While SDN applies to IP Networks, NFV is relevant to the telco networks:
- Network Function Virtualization (NFV) is an innovation in how telecom equipment is implemented. Telecom equipment is the basis for the communications networks such as the cellular networks used by Communications Service Providers
- Like SDN, NFV separates networking hardware from software, enabling hardware to be commoditised and software to be virtualised and sourced from multiple parties. NFV function includes Service Provider network function such as Enhanced Packet Core for mobile networks. One use case for a virtual EPC is to provide a separate packet core for every enterprise customer, critical for Machine to Machine applications.
- SDN with NFV also enables Communications Service Providers to more easily provide revenue generating services to the business and government market. Examples include Customer Premise function such as firewalls, Network Address Translation and voice services, deployed on a Cloud in the Service Provider Environment rather than in the customer premise. Communications Service Providers that do a good job of blending Compute, Storage and Application Cloud services with Network Cloud and device services in a single commercial bundle are likely to have a compelling advantage over Cloud providers offering only a single class of service.
- NFV is an initiative started by the major fixed and mobile Communications Service Providers, including AT&T, BT, Deutsche Telekom, NTT and Telefonica. ETSI is standardizing NFV and has just published the first set of NFV specifications. OPNFV is the Open Source project created by looking to accelerate NFV by implementing key NFV components. IBM is a Platinum member of OPNFV, drawing on 14 years of experience with Linux and the Open Source community. NFV is causing disruption to the telecom supply chain including both telecom equipment manufacturers and network equipment providers.
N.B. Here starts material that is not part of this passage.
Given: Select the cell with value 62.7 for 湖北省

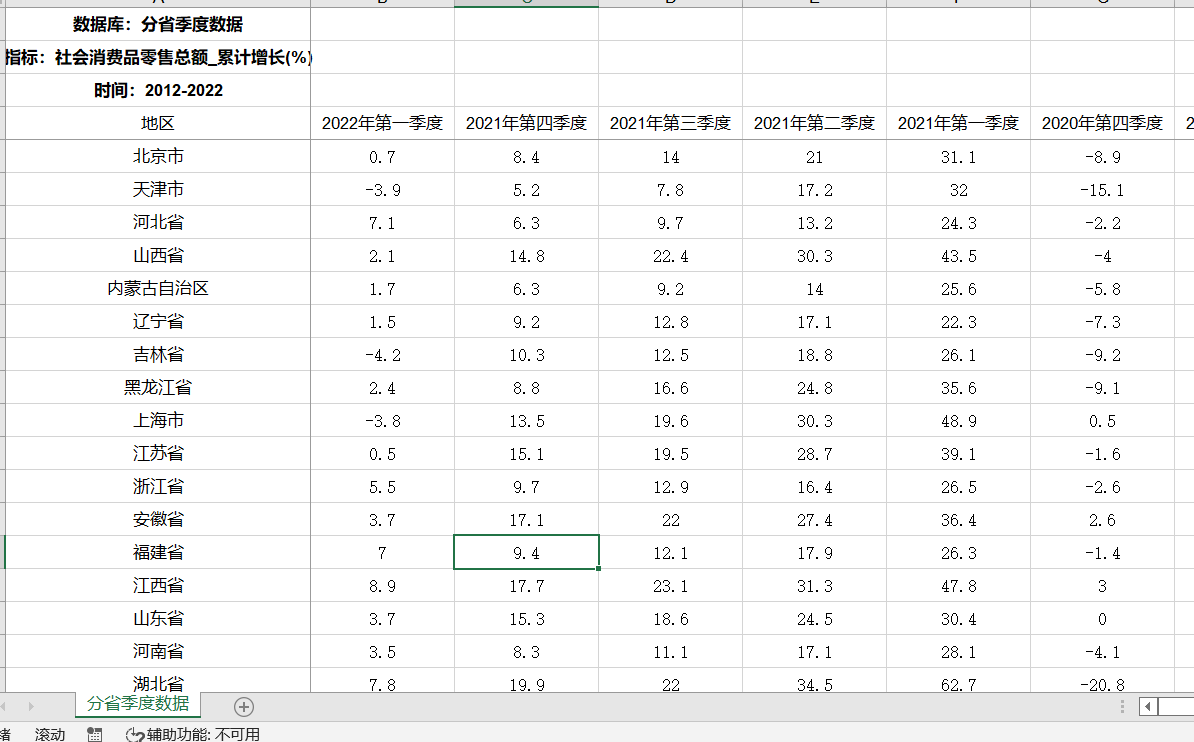Looking at the screenshot, I should [x=957, y=684].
Start-ups basing their offerings on open source are providing valuable new options to Communications Service Providers.
And, the big questions is what is industry actually doing with cloud and the network?
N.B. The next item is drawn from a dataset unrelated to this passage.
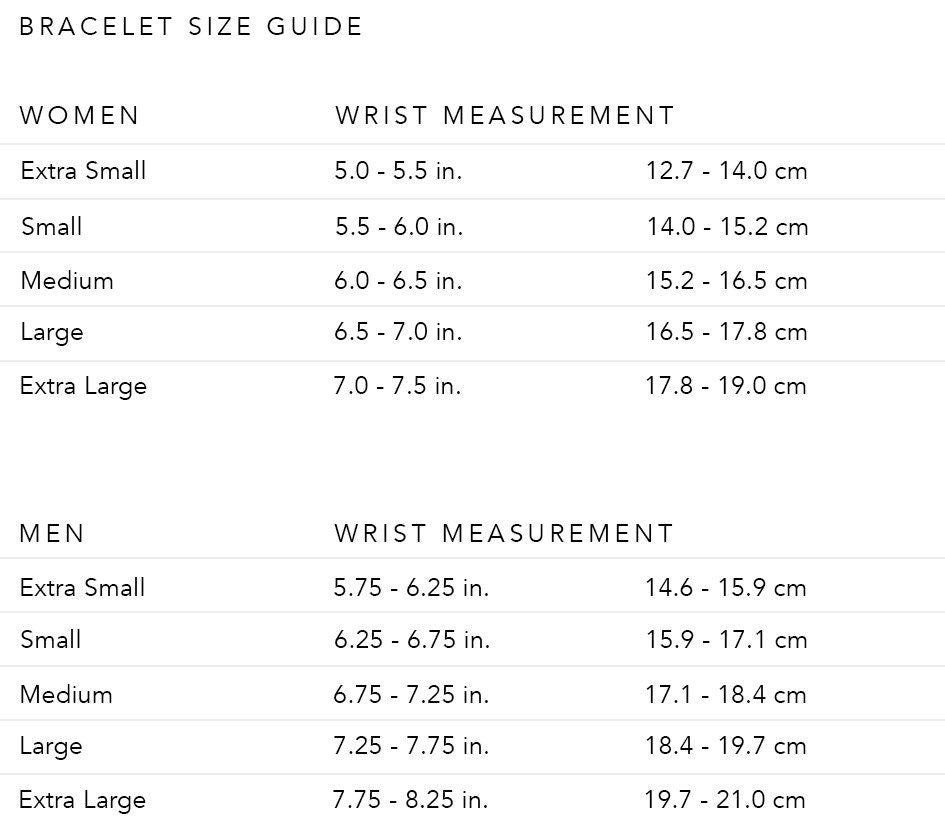Select the women's Small row label
The image size is (945, 828).
(52, 226)
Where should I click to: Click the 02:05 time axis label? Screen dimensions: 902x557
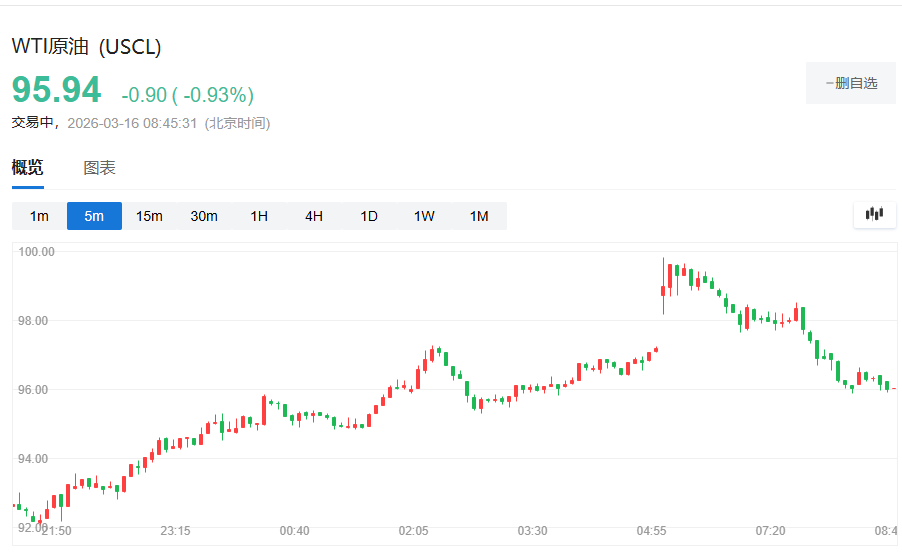[x=413, y=530]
Despite the obvious risks associated with making sweeping generalisations, let me make the following observations:
- Economics is driving many tier one Communications Service Providers to investigate SDN and NFV: the increasing volume of internet traffic in turn increases the capacity requirements and capital and operational cost of the current networks, while at the same time competition is driving down price. SDN and NFV offer a lower cost alternative to current networks.
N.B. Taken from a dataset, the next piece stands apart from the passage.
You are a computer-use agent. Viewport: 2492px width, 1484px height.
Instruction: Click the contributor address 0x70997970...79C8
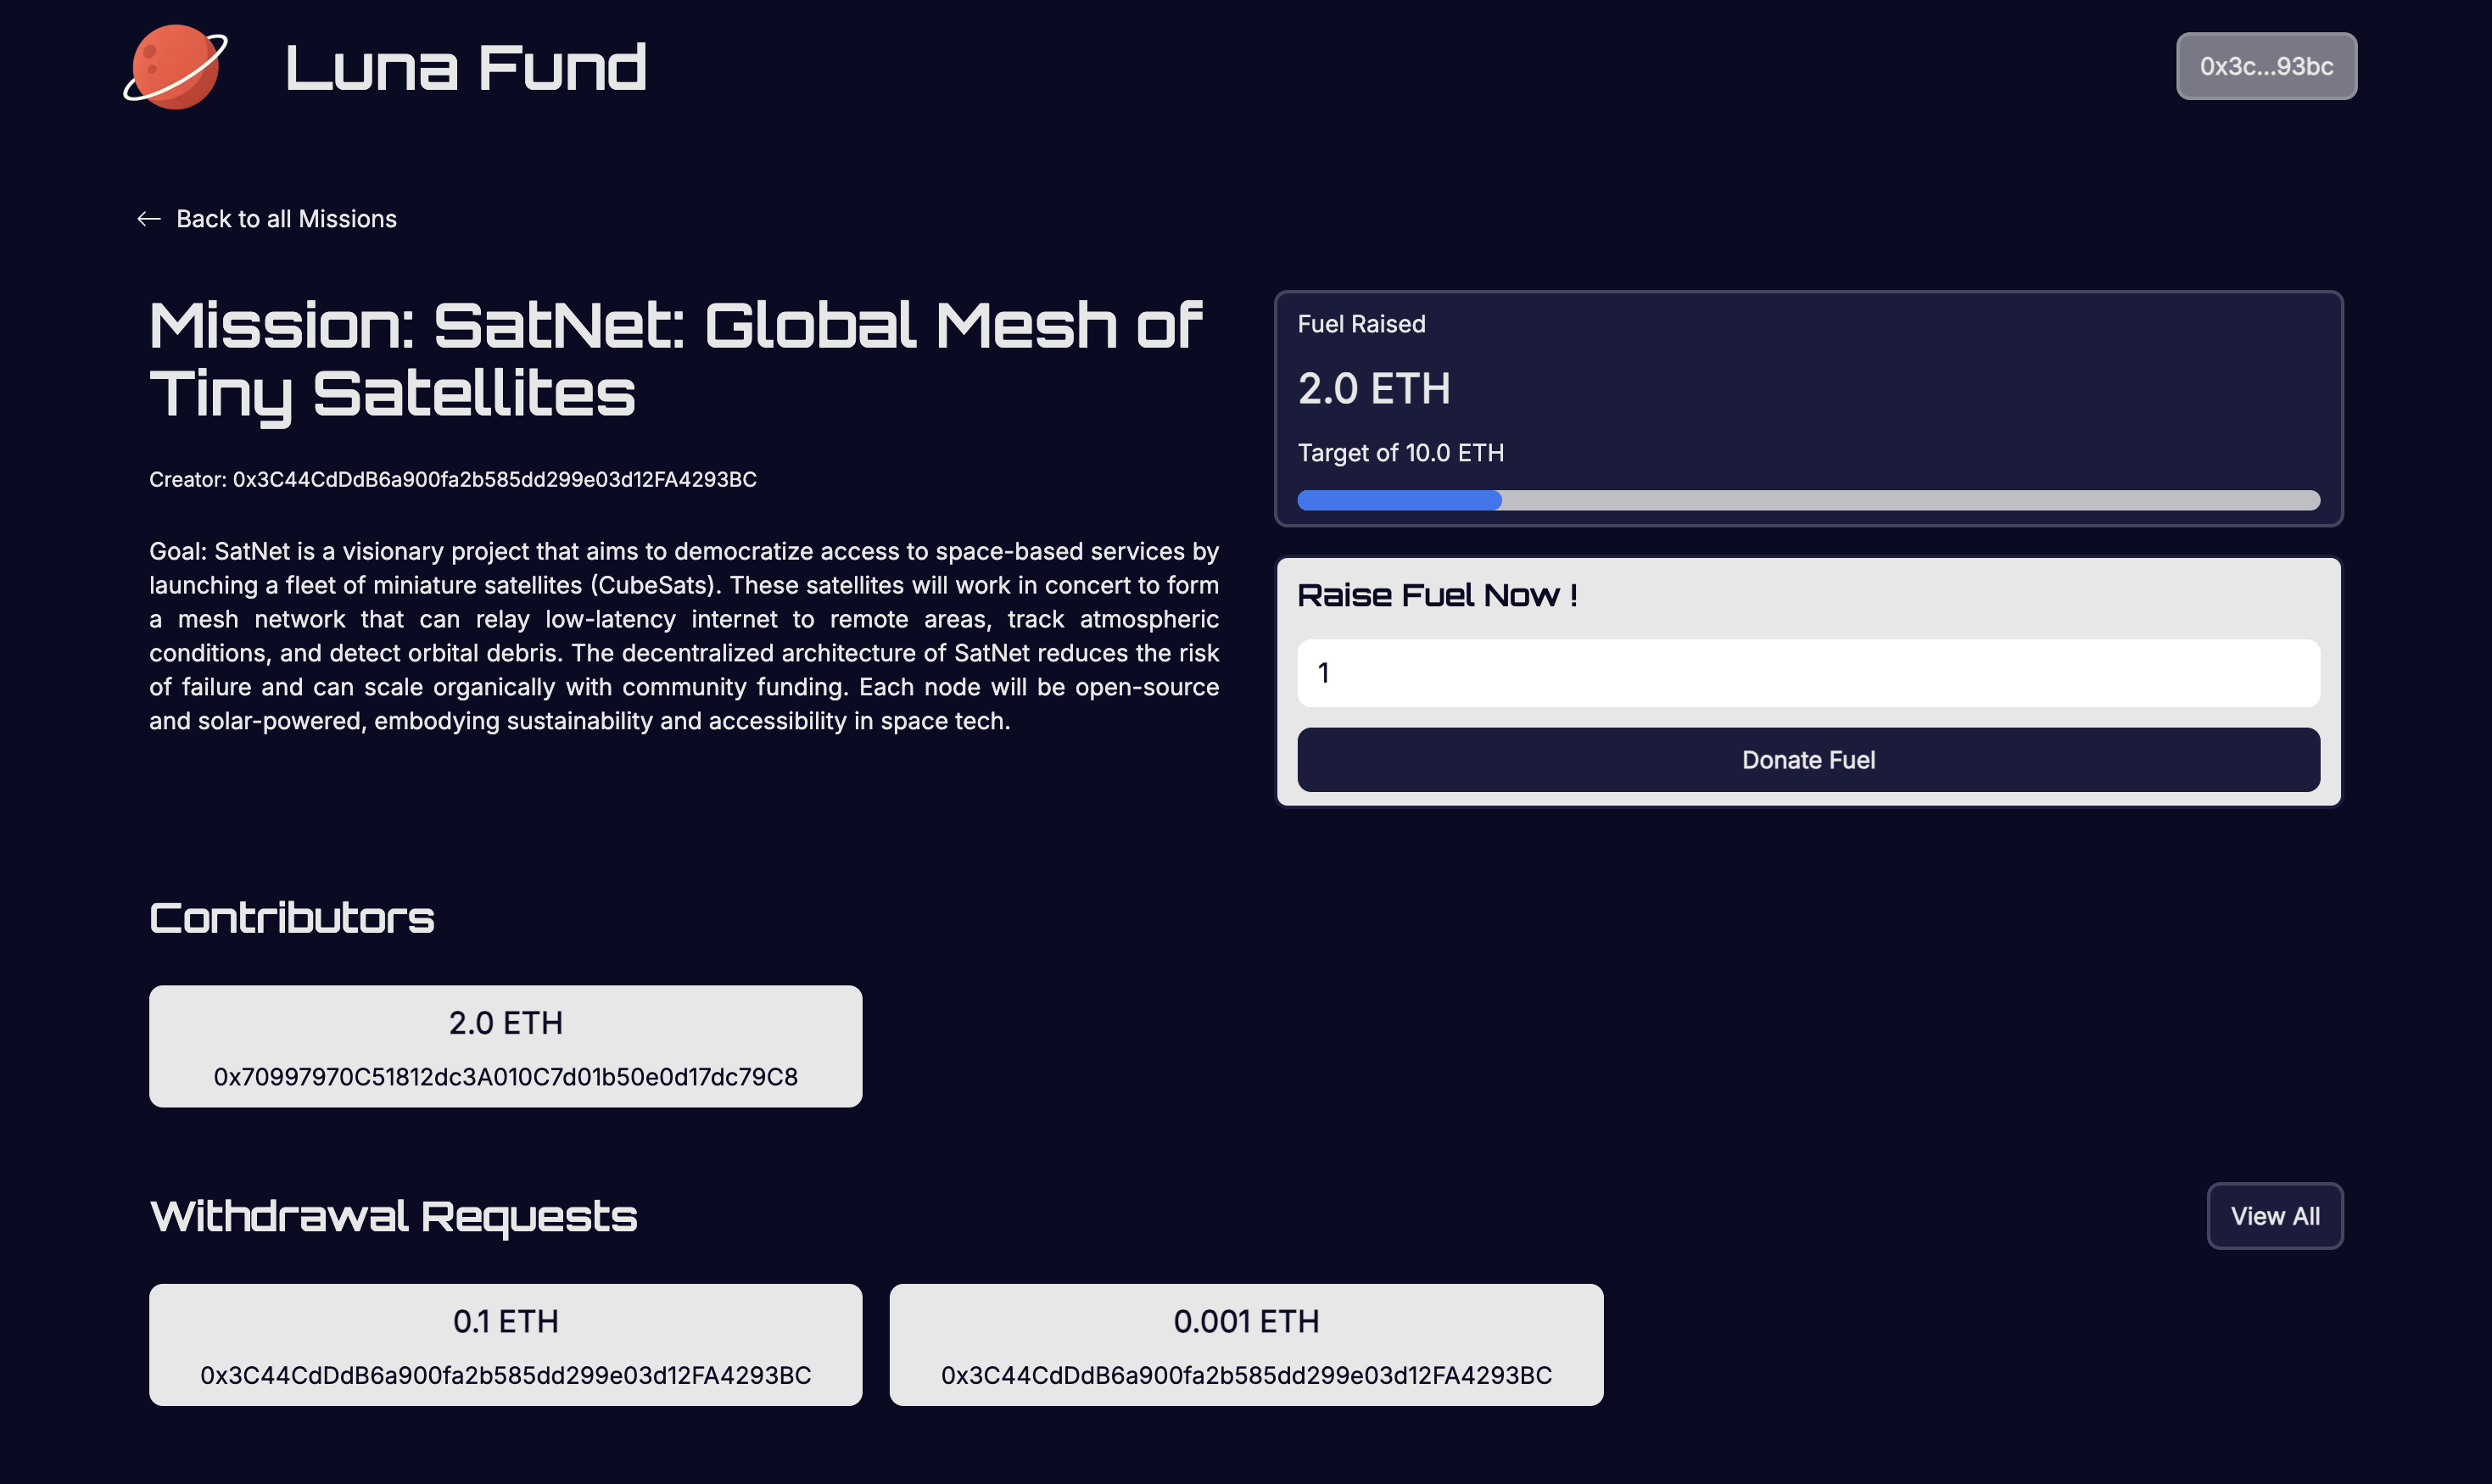[x=505, y=1077]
- Many tier one Communications Service Providers are exploring SDN and NFV using interoperable Cloud, SDN and NFV capabilities from multiple existing vendors and start-ups today in order to test capabilities, evolve their target architectures and establish firm plans to significantly reduce cost of their traditional fixed and mobile networks. This activity is further dissolving organisational boundaries between Network and IT
- Tier 2 Communications Service Providers appear to be running tactical trials of vendor-specific capabilities, without necessary developing or progressing plans to evolve the network
- A secondary but still important motivation for all Communications Service Providers is to increase service innovation including faster time to market and new services such as Virtual CPE
- Enterprises are starting to use SDN, primarily in their data centres. The tactical starting point is often simply replacing racks of traditional router appliances with virtual routers running on commodity x86 hardware. Even where Enterprises are continuing to buy appliances, many requiring the vendor to also supply the equivalent function in virtual form. IBM’s research indicates there is a significant cost reduction in data centre operation when using SDN.
This year’s Mobile World Congress is only a few weeks away. There’s several sessions on network evolution and cloud in the conference program and there will be demonstrations from IBM and others in the Exhibitor Zone. I’m looking forward to hearing how real world SDN and NFV implementations are progressing.
Acknowledgements: the author would like to thank his colleague Zygmunt Lozinski for invaluable input.